What is being asked:
Extract the entries in their exact form.

Pixel coordinate grounding data:
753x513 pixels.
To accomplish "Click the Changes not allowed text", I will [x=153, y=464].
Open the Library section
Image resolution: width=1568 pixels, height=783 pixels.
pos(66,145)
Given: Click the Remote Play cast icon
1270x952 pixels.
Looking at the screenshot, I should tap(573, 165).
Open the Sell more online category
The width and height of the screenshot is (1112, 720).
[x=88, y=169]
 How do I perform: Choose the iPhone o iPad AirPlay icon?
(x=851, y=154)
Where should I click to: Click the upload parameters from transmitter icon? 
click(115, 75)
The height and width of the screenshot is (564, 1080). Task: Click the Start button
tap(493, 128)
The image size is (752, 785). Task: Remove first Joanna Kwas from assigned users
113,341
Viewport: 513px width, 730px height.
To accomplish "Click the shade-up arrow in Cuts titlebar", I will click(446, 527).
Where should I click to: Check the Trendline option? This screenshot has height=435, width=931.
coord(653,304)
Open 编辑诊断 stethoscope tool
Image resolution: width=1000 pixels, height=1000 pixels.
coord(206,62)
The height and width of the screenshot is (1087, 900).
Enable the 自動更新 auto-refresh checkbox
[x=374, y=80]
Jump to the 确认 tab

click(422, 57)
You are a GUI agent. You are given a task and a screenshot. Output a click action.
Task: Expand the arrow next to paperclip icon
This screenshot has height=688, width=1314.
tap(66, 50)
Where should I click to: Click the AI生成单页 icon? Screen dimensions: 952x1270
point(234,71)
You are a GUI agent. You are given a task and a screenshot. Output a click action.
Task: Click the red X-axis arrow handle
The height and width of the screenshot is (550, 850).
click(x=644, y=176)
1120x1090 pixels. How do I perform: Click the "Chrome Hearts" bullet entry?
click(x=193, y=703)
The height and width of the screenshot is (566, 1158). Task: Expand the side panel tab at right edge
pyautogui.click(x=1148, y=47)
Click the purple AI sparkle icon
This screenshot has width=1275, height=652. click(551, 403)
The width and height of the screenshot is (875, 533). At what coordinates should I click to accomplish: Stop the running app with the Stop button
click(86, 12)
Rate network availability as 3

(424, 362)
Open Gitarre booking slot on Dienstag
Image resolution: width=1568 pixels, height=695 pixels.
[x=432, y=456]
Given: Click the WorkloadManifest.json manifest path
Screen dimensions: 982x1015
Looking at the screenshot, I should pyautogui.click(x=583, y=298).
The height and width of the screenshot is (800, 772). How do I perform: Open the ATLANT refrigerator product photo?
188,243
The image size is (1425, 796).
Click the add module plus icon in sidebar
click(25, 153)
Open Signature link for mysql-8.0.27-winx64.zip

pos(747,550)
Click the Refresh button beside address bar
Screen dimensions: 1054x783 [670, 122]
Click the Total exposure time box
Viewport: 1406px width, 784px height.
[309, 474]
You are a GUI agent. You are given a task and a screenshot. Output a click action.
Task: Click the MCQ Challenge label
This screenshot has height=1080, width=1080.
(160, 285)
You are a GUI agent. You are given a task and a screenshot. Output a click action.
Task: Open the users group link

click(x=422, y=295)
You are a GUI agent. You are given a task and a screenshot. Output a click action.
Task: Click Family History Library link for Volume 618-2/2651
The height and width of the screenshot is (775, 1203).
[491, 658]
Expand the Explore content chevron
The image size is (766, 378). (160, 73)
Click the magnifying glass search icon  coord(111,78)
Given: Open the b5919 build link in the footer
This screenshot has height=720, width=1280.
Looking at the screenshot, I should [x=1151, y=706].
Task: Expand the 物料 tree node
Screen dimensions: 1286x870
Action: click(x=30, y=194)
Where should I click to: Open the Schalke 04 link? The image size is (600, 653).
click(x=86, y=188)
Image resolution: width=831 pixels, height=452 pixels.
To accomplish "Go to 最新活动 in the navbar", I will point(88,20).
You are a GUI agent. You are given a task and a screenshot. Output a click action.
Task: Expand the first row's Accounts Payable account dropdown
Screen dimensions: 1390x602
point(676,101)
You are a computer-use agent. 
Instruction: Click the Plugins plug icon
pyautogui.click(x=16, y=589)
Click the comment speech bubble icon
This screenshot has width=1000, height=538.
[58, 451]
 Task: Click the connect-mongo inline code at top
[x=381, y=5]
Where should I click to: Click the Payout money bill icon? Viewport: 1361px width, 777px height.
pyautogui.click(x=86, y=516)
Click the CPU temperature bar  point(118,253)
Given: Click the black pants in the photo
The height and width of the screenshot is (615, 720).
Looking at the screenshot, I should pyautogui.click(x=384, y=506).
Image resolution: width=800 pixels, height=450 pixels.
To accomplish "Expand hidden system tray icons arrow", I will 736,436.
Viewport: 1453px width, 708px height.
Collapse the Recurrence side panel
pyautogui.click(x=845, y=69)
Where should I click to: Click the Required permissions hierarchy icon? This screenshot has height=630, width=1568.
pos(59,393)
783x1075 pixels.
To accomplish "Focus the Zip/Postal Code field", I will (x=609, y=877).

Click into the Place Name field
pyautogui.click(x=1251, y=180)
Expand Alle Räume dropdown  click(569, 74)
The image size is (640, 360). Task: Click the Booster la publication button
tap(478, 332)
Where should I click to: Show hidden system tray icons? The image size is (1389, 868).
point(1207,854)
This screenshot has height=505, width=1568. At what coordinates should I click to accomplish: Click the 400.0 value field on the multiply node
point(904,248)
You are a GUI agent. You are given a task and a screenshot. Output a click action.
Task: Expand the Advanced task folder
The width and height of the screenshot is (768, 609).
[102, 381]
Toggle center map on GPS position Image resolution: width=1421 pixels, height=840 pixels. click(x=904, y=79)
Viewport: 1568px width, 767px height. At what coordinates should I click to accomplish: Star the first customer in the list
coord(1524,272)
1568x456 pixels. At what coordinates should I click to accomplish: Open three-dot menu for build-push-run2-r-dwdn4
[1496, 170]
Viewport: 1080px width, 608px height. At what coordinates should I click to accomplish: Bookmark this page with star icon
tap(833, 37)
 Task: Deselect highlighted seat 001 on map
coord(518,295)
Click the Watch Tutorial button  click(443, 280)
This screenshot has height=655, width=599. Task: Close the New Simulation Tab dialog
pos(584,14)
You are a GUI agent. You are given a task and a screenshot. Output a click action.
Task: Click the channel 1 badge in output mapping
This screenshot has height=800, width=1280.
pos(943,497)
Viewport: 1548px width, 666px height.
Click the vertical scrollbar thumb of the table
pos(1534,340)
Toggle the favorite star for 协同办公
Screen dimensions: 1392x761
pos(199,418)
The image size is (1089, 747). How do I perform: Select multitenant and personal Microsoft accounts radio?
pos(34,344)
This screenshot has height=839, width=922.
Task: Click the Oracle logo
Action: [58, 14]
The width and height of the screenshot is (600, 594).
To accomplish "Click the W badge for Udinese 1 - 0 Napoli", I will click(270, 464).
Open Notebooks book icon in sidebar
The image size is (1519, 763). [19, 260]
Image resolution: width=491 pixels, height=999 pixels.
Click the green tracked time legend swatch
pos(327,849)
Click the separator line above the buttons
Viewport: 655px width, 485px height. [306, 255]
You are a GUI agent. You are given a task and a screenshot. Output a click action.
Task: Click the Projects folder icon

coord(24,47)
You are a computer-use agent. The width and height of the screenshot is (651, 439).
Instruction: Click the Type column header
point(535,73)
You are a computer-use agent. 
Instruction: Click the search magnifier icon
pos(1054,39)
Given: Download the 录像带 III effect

Result for this exercise:
753x513 pixels.
To accomplish "Click the Changes not allowed text", I will [x=153, y=464].
Open the Library section
Image resolution: width=1568 pixels, height=783 pixels.
pos(66,145)
Given: Click the Remote Play cast icon
1270x952 pixels.
Looking at the screenshot, I should tap(573, 165).
Open the Sell more online category
The width and height of the screenshot is (1112, 720).
[x=88, y=169]
 How do I perform: Choose the iPhone o iPad AirPlay icon?
(x=851, y=154)
Where should I click to: Click the upload parameters from transmitter icon? 
click(115, 75)
The height and width of the screenshot is (564, 1080). Task: Click the Start button
tap(493, 128)
The image size is (752, 785). Task: Remove first Joanna Kwas from assigned users
113,341
Viewport: 513px width, 730px height.
To accomplish "Click the shade-up arrow in Cuts titlebar", I will click(446, 527).
Where should I click to: Check the Trendline option? This screenshot has height=435, width=931.
coord(653,304)
Open 编辑诊断 stethoscope tool
Image resolution: width=1000 pixels, height=1000 pixels.
coord(206,62)
The height and width of the screenshot is (1087, 900).
Enable the 自動更新 auto-refresh checkbox
[x=374, y=80]
Jump to the 确认 tab

click(422, 57)
You are a GUI agent. You are given a task and a screenshot. Output a click action.
Task: Expand the arrow next to paperclip icon
This screenshot has height=688, width=1314.
tap(66, 50)
Where should I click to: Click the AI生成单页 icon? Screen dimensions: 952x1270
point(234,71)
You are a GUI agent. You are given a task and a screenshot. Output a click action.
Task: Click the red X-axis arrow handle
The height and width of the screenshot is (550, 850).
click(x=644, y=176)
1120x1090 pixels. How do I perform: Click the "Chrome Hearts" bullet entry?
click(x=193, y=703)
The height and width of the screenshot is (566, 1158). Task: Expand the side panel tab at right edge
pyautogui.click(x=1148, y=47)
Click the purple AI sparkle icon
This screenshot has width=1275, height=652. click(551, 403)
The width and height of the screenshot is (875, 533). At what coordinates should I click to accomplish: Stop the running app with the Stop button
click(86, 12)
Rate network availability as 3

(424, 362)
Open Gitarre booking slot on Dienstag
Image resolution: width=1568 pixels, height=695 pixels.
[x=432, y=456]
Given: Click the WorkloadManifest.json manifest path
Screen dimensions: 982x1015
Looking at the screenshot, I should pyautogui.click(x=583, y=298).
The height and width of the screenshot is (800, 772). How do I perform: Open the ATLANT refrigerator product photo?
188,243
The image size is (1425, 796).
Click the add module plus icon in sidebar
click(25, 153)
Open Signature link for mysql-8.0.27-winx64.zip

pos(747,550)
Click the Refresh button beside address bar
Screen dimensions: 1054x783 [670, 122]
Click the Total exposure time box
Viewport: 1406px width, 784px height.
[309, 474]
You are a GUI agent. You are given a task and a screenshot. Output a click action.
Task: Click the MCQ Challenge label
This screenshot has height=1080, width=1080.
(160, 285)
You are a GUI agent. You are given a task and a screenshot. Output a click action.
Task: Open the users group link

click(x=422, y=295)
You are a GUI agent. You are given a task and a screenshot. Output a click action.
Task: Click Family History Library link for Volume 618-2/2651
The height and width of the screenshot is (775, 1203).
[491, 658]
Expand the Explore content chevron
The image size is (766, 378). (160, 73)
Click the magnifying glass search icon  coord(111,78)
Given: Open the b5919 build link in the footer
This screenshot has height=720, width=1280.
Looking at the screenshot, I should [x=1151, y=706].
Task: Expand the 物料 tree node
Screen dimensions: 1286x870
Action: click(x=30, y=194)
Where should I click to: Open the Schalke 04 link? The image size is (600, 653).
click(x=86, y=188)
Image resolution: width=831 pixels, height=452 pixels.
To accomplish "Go to 最新活动 in the navbar", I will point(88,20).
You are a GUI agent. You are given a task and a screenshot. Output a click action.
Task: Expand the first row's Accounts Payable account dropdown
Screen dimensions: 1390x602
point(676,101)
You are a computer-use agent. 
Instruction: Click the Plugins plug icon
pyautogui.click(x=16, y=589)
Click the comment speech bubble icon
This screenshot has width=1000, height=538.
[58, 451]
 Task: Click the connect-mongo inline code at top
[x=381, y=5]
Where should I click to: Click the Payout money bill icon? Viewport: 1361px width, 777px height.
pyautogui.click(x=86, y=516)
Click the CPU temperature bar  point(118,253)
Given: Click the black pants in the photo
The height and width of the screenshot is (615, 720).
Looking at the screenshot, I should pyautogui.click(x=384, y=506).
Image resolution: width=800 pixels, height=450 pixels.
To accomplish "Expand hidden system tray icons arrow", I will 736,436.
Viewport: 1453px width, 708px height.
Collapse the Recurrence side panel
pyautogui.click(x=845, y=69)
Where should I click to: Click the Required permissions hierarchy icon? This screenshot has height=630, width=1568.
pos(59,393)
783x1075 pixels.
To accomplish "Focus the Zip/Postal Code field", I will (x=609, y=877).

Click into the Place Name field
pyautogui.click(x=1251, y=180)
Expand Alle Räume dropdown  click(569, 74)
The image size is (640, 360). Task: Click the Booster la publication button
tap(478, 332)
Where should I click to: Show hidden system tray icons? The image size is (1389, 868).
point(1207,854)
This screenshot has height=505, width=1568. At what coordinates should I click to accomplish: Click the 400.0 value field on the multiply node
point(904,248)
You are a GUI agent. You are given a task and a screenshot. Output a click action.
Task: Expand the Advanced task folder
The width and height of the screenshot is (768, 609).
[102, 381]
Toggle center map on GPS position Image resolution: width=1421 pixels, height=840 pixels. click(x=904, y=79)
Viewport: 1568px width, 767px height. At what coordinates should I click to accomplish: Star the first customer in the list
coord(1524,272)
1568x456 pixels. At what coordinates should I click to accomplish: Open three-dot menu for build-push-run2-r-dwdn4
[1496, 170]
Viewport: 1080px width, 608px height. At what coordinates should I click to accomplish: Bookmark this page with star icon
tap(833, 37)
 Task: Deselect highlighted seat 001 on map
coord(518,295)
Click the Watch Tutorial button  click(443, 280)
This screenshot has height=655, width=599. Task: Close the New Simulation Tab dialog
pos(584,14)
You are a GUI agent. You are given a task and a screenshot. Output a click action.
Task: Click the channel 1 badge in output mapping
This screenshot has height=800, width=1280.
pos(943,497)
Viewport: 1548px width, 666px height.
Click the vertical scrollbar thumb of the table
pos(1534,340)
Toggle the favorite star for 协同办公
Screen dimensions: 1392x761
pos(199,418)
The image size is (1089, 747). How do I perform: Select multitenant and personal Microsoft accounts radio?
pos(34,344)
This screenshot has height=839, width=922.
Task: Click the Oracle logo
Action: [58, 14]
The width and height of the screenshot is (600, 594).
To accomplish "Click the W badge for Udinese 1 - 0 Napoli", I will click(270, 464).
Open Notebooks book icon in sidebar
The image size is (1519, 763). [19, 260]
Image resolution: width=491 pixels, height=999 pixels.
Click the green tracked time legend swatch
pos(327,849)
Click the separator line above the buttons
Viewport: 655px width, 485px height. [306, 255]
You are a GUI agent. You are given a task and a screenshot. Output a click action.
Task: Click the Projects folder icon

coord(24,47)
You are a computer-use agent. The width and height of the screenshot is (651, 439).
Instruction: Click the Type column header
point(535,73)
You are a computer-use agent. 
Instruction: Click the search magnifier icon
pos(1054,39)
Given: Download the 录像带 III effect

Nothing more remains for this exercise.